Results of the Xenox study, which randomly assigned patients receiving first-line treatment FOLFOX for metastatic cancer, to xaliproden or placebo, were reported at the 2006 GI Symposium in San Francisco. James Cassidy M.D., the principal investigator for the study, discussed the research during the meeting. An audio recording of his presentation, along with slides, is available online in the ASCO virtual meeting.
Peripheral neuropathy — tingling, numbness, pain, and difficulty using the hands and feet — limits the amount of oxaliplatin treatment that patients with colorectal cancer can tolerate. The effect is cumulative, with about 20% of patients experiencing severe neuropathy that interferes with their activities of daily living by the time they have received 1000 mg of oxaliplatin.
In the Xenox trial, patients who were receiving FOLFOX chemotherapy began receiving either a daily oral 1 mg dose of xaliproden with their first FOLFOX treatment or a placebo. Xaliproden continued until 15 days after the last oxaliplatin treatment.
Almost three quarters of all patients had some degree of peripheral neuropathy during treatment (73.%% on placebo and 73.2% on xaliproden) but it was significantly less likely that they would experience grade 3 neuropathy if they were taking xaliproden. 11.1% of those on xaliproden had sufficient neuropathy to interfere with their daily activities, compared to 16.7% of those taking a placebo — a 39% decrease.
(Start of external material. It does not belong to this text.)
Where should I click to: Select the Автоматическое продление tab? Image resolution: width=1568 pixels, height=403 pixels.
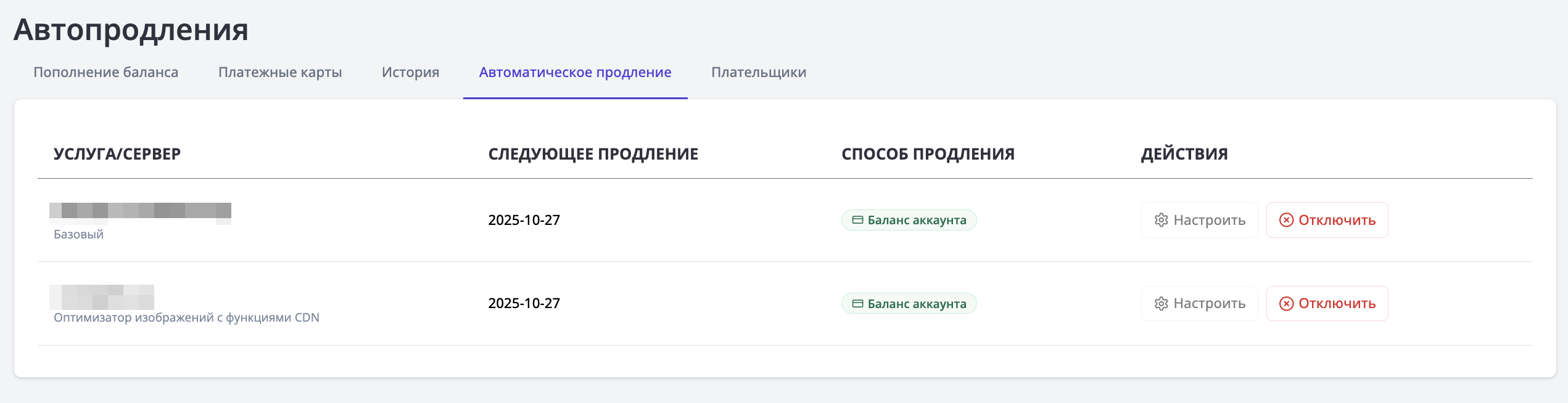(575, 72)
Xaliproden had no effect on the acute neuropathy that is also a side effect of oxaliplatin — 80% of patients on both arms of the trial experienced extreme sensitivity to cold, about 17% had a painful feeling that they could not breathe, 10% had jaw pain, and 9% experienced muscle cramps.
There was no significant difference in treatment response rates (42.% on placebo, 44.9% on xaliproden), rates of stable disease (41.7% vs. 42.2% for xaliproden) or those patients whose cancers progressed during the trial (7.7% vs. 5.8%). Fewer patients discontinued treatment because of peripheral neuropathy, but 35% in both arms were were forced to stop chemotherapy because of some type of side effects, including peripheral neuropathy.
More people taking xaliproden had diarrhea, including severe diarrhea, dizziness, insomnia, swelling in their hands and feet and anxiety. There was also an increase in ear noises and vertigo, but they were not serious.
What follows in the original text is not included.